Ähnliches kennen wir aus der BRD. Es sei aus der zahllosen Reihe von Unfällen nur an den „Störfall“ im Hochtemperaturreaktor Hamm-Uentrop 1986 erinnert. Damals versuchten die Betreiber die „günstige Gelegenheit“ des Super-GAU in Tschernobyl zu nutzen, um im Windschatten der radioaktiven Wolke, die über Europa zog, ihren eigenen Dreck unbemerkt in die Atmosphäre abzulassen, was allerdings aufgrund der anderen Zusammensetzung des ausgetretenen Aerosols bemerkt wurde.

Diese Technologie ist zweierlei: menschenfeindlich und überflüssig. Dass sie trotzdem weiterverfolgt wird, hat viel mit Profitgier und gar nichts mit Verantwortungsbewusstsein zu tun.

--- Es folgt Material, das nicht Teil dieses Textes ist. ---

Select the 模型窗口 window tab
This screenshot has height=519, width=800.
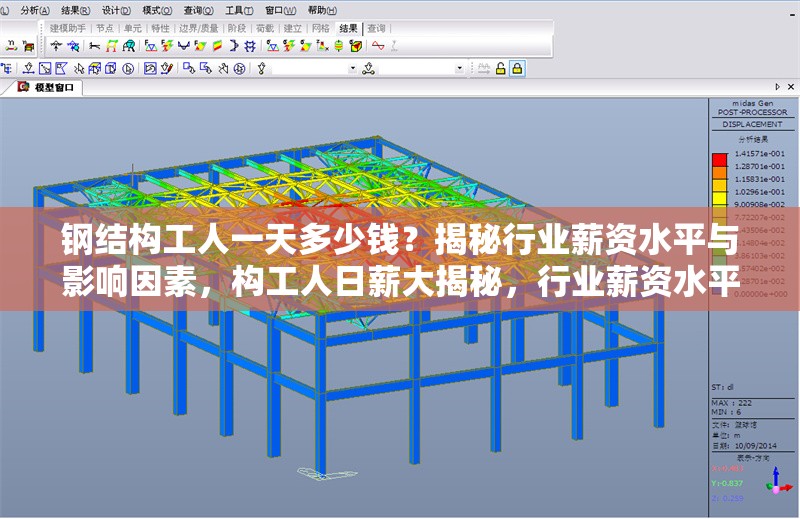pos(54,88)

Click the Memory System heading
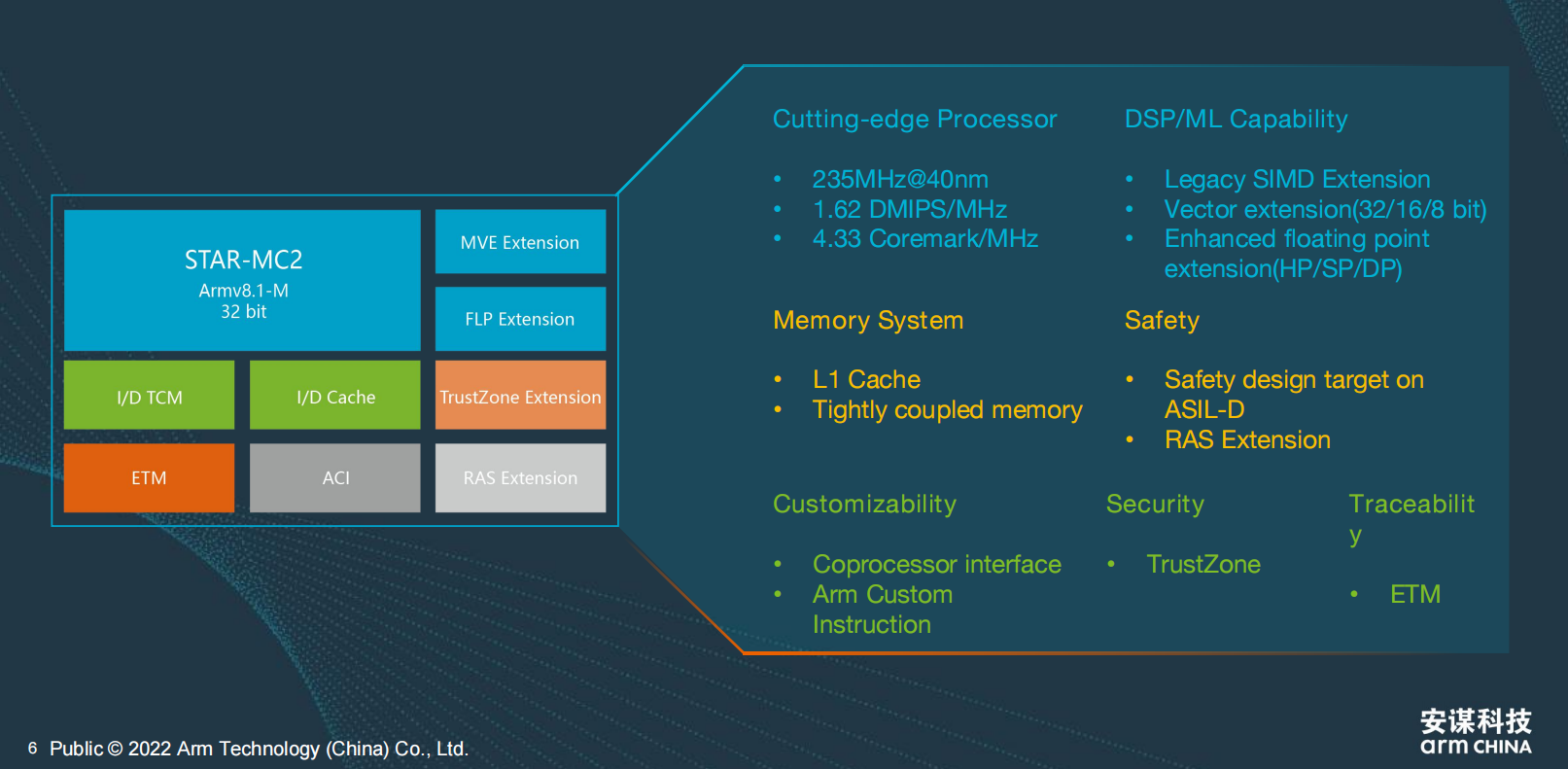coord(867,320)
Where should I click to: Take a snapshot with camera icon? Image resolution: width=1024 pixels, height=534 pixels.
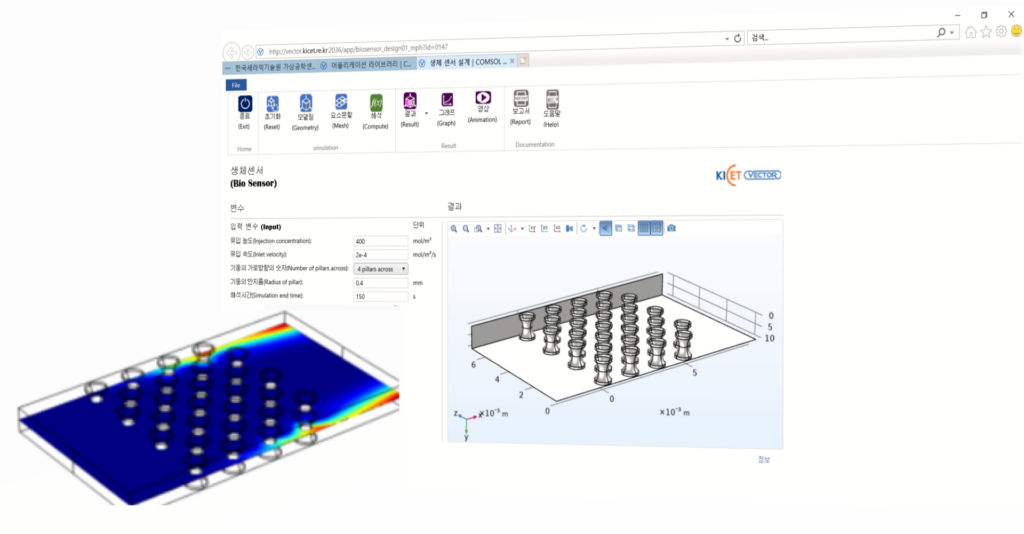click(x=671, y=228)
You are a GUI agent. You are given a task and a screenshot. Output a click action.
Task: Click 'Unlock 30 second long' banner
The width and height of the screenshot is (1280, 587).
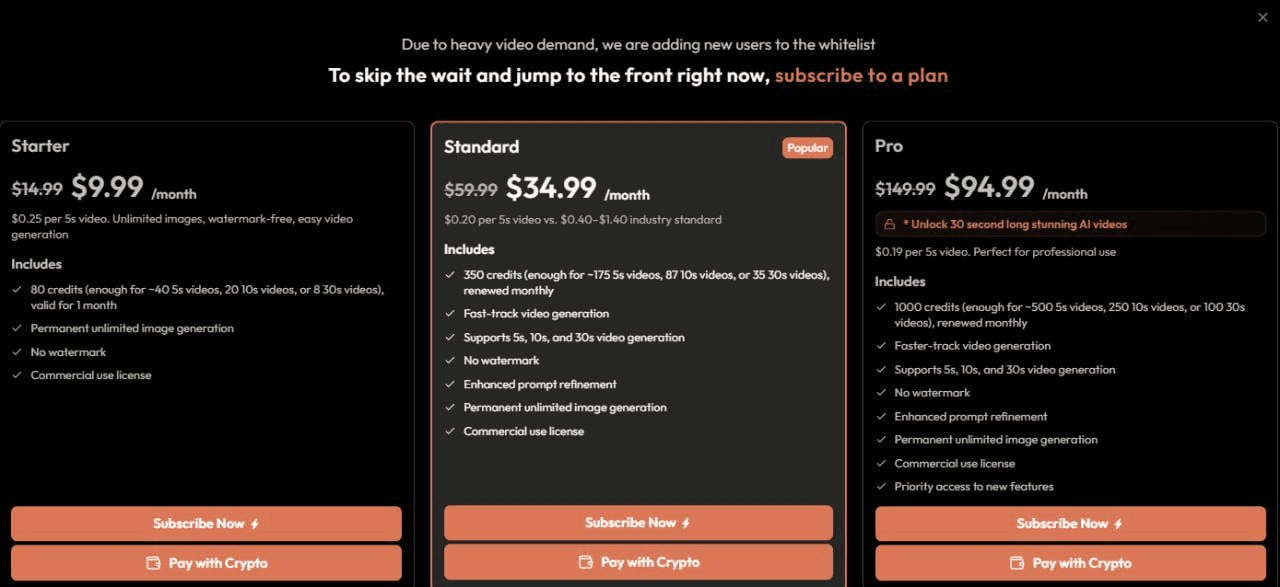(x=1070, y=224)
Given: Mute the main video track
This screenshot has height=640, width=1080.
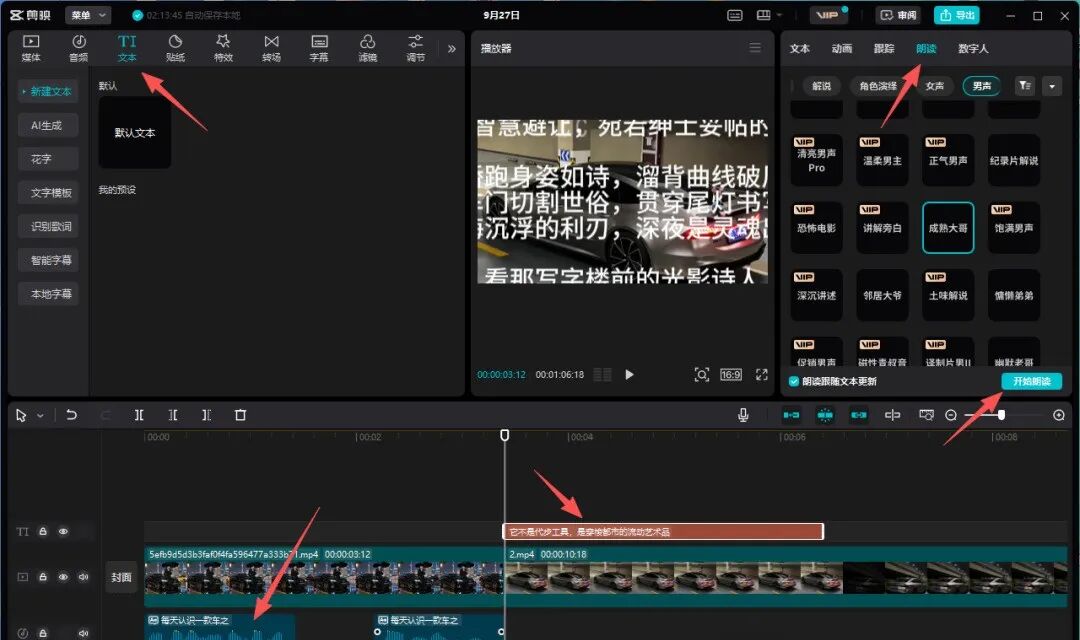Looking at the screenshot, I should (x=83, y=577).
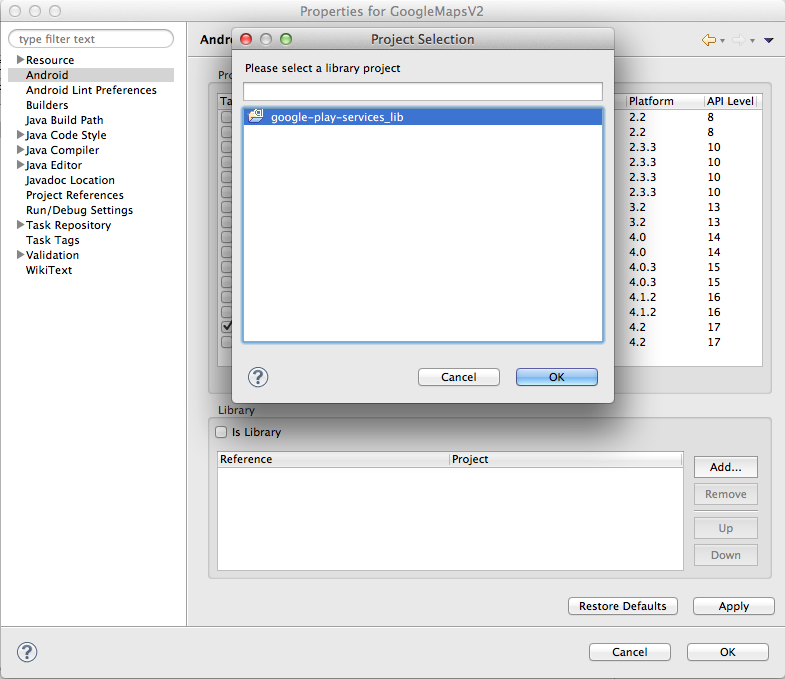This screenshot has height=679, width=785.
Task: Open the view menu triangle at top right
Action: pos(768,40)
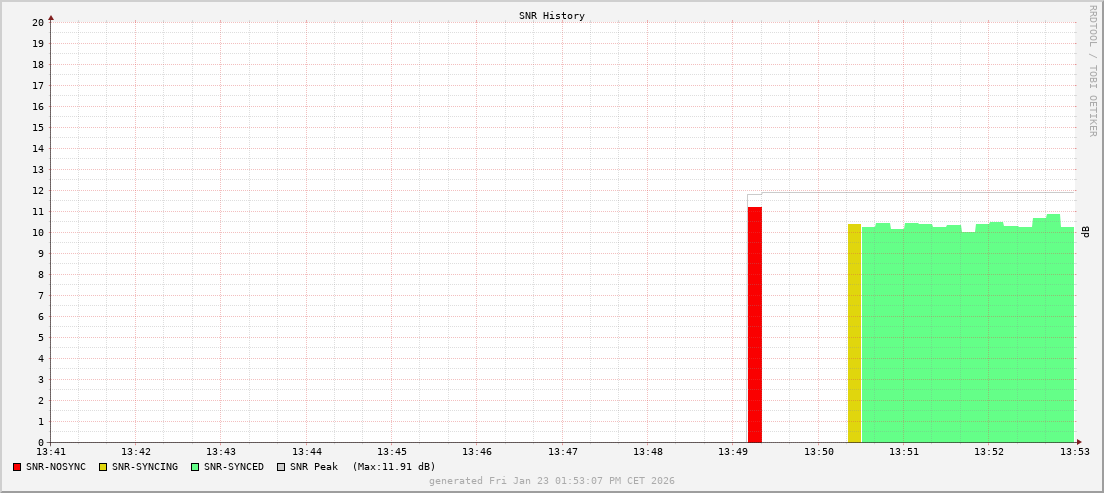Image resolution: width=1104 pixels, height=493 pixels.
Task: Click the gray SNR Peak legend swatch
Action: pyautogui.click(x=281, y=467)
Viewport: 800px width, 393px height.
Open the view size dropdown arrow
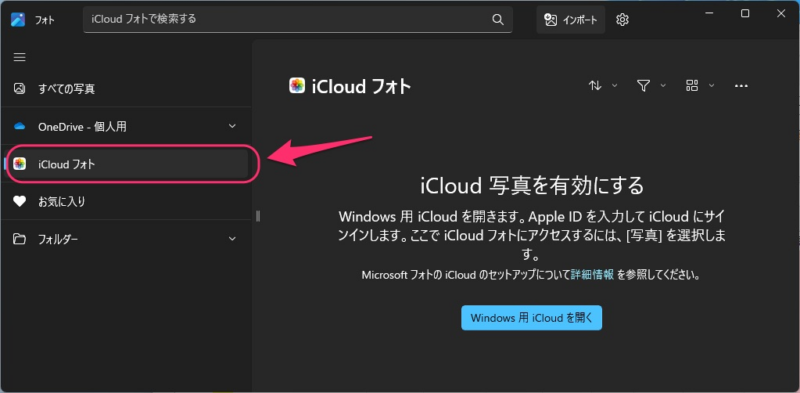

Und so heißt es: bis zum nächsten Mal, wenn es wieder heißen wird, das sei „unvorhersehbar“ gewesen. Die Raffgier der Energiekonzerne im Verein mit der Kumpanei der Regierungen und der Zwang zu Wachstum um jeden Preis haben diese Technologie groß gemacht und sie wird erst verschwinden, wenn durch massenhaften Widerstand der ökonomische wie politische Preis so hochgetrieben wird, dass er für die Herrschenden nicht mehr bezahlbar erscheint. So weit sind wir (leider) noch nicht. Deshalb gilt es, weiterzumachen, beim Castor und anderswo. Bis zur Abschaltung – hier und überall sonst.